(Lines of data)
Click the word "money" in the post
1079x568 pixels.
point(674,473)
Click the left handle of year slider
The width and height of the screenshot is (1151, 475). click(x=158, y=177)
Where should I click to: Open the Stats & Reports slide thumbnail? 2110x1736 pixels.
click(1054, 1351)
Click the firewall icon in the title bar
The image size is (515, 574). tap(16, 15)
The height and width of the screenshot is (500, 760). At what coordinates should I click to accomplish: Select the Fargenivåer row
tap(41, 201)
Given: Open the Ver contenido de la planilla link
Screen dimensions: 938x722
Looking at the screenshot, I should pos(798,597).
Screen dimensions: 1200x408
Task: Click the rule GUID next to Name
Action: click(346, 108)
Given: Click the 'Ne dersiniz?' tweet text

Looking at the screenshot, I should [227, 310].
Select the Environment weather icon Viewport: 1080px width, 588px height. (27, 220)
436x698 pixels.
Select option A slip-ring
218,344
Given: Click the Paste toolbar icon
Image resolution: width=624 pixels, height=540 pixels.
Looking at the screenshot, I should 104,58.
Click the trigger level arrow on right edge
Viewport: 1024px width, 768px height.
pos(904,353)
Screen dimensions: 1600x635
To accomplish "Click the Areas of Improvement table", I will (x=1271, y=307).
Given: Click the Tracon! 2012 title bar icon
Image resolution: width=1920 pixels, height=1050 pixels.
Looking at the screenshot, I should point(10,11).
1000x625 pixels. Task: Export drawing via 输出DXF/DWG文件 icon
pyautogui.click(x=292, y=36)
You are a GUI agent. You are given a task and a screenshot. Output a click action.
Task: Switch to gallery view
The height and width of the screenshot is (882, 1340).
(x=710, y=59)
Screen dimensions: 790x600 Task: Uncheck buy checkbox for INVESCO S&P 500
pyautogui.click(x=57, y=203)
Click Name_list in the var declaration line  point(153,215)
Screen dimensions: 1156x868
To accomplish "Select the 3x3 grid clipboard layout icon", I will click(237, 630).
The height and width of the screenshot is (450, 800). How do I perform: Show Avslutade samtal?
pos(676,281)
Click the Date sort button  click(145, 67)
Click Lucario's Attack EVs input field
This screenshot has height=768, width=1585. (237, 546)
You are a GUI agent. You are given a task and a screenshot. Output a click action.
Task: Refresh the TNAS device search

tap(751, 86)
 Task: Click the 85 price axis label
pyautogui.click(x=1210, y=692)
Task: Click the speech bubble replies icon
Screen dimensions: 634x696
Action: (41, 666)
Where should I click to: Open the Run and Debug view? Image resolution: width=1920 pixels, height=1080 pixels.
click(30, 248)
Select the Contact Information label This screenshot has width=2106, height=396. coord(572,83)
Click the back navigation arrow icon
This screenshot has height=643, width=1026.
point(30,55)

■ Short problem ■
Rewrite the entries above as a Markdown table with the columns "No." and "Line", putting one numbered line in each row and omitting blank lines.

■ Response ■
| No. | Line |
|---|---|
| 1 | Click the word "money" in the post |
| 2 | 1079x568 pixels. |
| 3 | point(674,473) |
| 4 | Click the left handle of year slider |
| 5 | The width and height of the screenshot is (1151, 475). click(x=158, y=177) |
| 6 | Where should I click to: Open the Stats & Reports slide thumbnail? 2110x1736 pixels. |
| 7 | click(1054, 1351) |
| 8 | Click the firewall icon in the title bar |
| 9 | The image size is (515, 574). tap(16, 15) |
| 10 | The height and width of the screenshot is (500, 760). At what coordinates should I click to accomplish: Select the Fargenivåer row |
| 11 | tap(41, 201) |
| 12 | Given: Open the Ver contenido de la planilla link |
| 13 | Screen dimensions: 938x722 |
| 14 | Looking at the screenshot, I should pos(798,597). |
| 15 | Screen dimensions: 1200x408 |
| 16 | Task: Click the rule GUID next to Name |
| 17 | Action: click(346, 108) |
| 18 | Given: Click the 'Ne dersiniz?' tweet text |
| 19 | Looking at the screenshot, I should [227, 310]. |
| 20 | Select the Environment weather icon Viewport: 1080px width, 588px height. (27, 220) |
| 21 | 436x698 pixels. |
| 22 | Select option A slip-ring |
| 23 | 218,344 |
| 24 | Given: Click the Paste toolbar icon |
| 25 | Image resolution: width=624 pixels, height=540 pixels. |
| 26 | Looking at the screenshot, I should 104,58. |
| 27 | Click the trigger level arrow on right edge |
| 28 | Viewport: 1024px width, 768px height. |
| 29 | pos(904,353) |
| 30 | Screen dimensions: 1600x635 |
| 31 | To accomplish "Click the Areas of Improvement table", I will (x=1271, y=307). |
| 32 | Given: Click the Tracon! 2012 title bar icon |
| 33 | Image resolution: width=1920 pixels, height=1050 pixels. |
| 34 | Looking at the screenshot, I should point(10,11). |
| 35 | 1000x625 pixels. Task: Export drawing via 输出DXF/DWG文件 icon |
| 36 | pyautogui.click(x=292, y=36) |
| 37 | You are a GUI agent. You are given a task and a screenshot. Output a click action. |
| 38 | Task: Switch to gallery view |
| 39 | The height and width of the screenshot is (882, 1340). |
| 40 | (x=710, y=59) |
| 41 | Screen dimensions: 790x600 Task: Uncheck buy checkbox for INVESCO S&P 500 |
| 42 | pyautogui.click(x=57, y=203) |
| 43 | Click Name_list in the var declaration line  point(153,215) |
| 44 | Screen dimensions: 1156x868 |
| 45 | To accomplish "Select the 3x3 grid clipboard layout icon", I will click(237, 630). |
| 46 | The height and width of the screenshot is (450, 800). How do I perform: Show Avslutade samtal? |
| 47 | pos(676,281) |
| 48 | Click the Date sort button  click(145, 67) |
| 49 | Click Lucario's Attack EVs input field |
| 50 | This screenshot has height=768, width=1585. (237, 546) |
| 51 | You are a GUI agent. You are given a task and a screenshot. Output a click action. |
| 52 | Task: Refresh the TNAS device search |
| 53 | tap(751, 86) |
| 54 |  Task: Click the 85 price axis label |
| 55 | pyautogui.click(x=1210, y=692) |
| 56 | Task: Click the speech bubble replies icon |
| 57 | Screen dimensions: 634x696 |
| 58 | Action: (41, 666) |
| 59 | Where should I click to: Open the Run and Debug view? Image resolution: width=1920 pixels, height=1080 pixels. |
| 60 | click(30, 248) |
| 61 | Select the Contact Information label This screenshot has width=2106, height=396. coord(572,83) |
| 62 | Click the back navigation arrow icon |
| 63 | This screenshot has height=643, width=1026. |
| 64 | point(30,55) |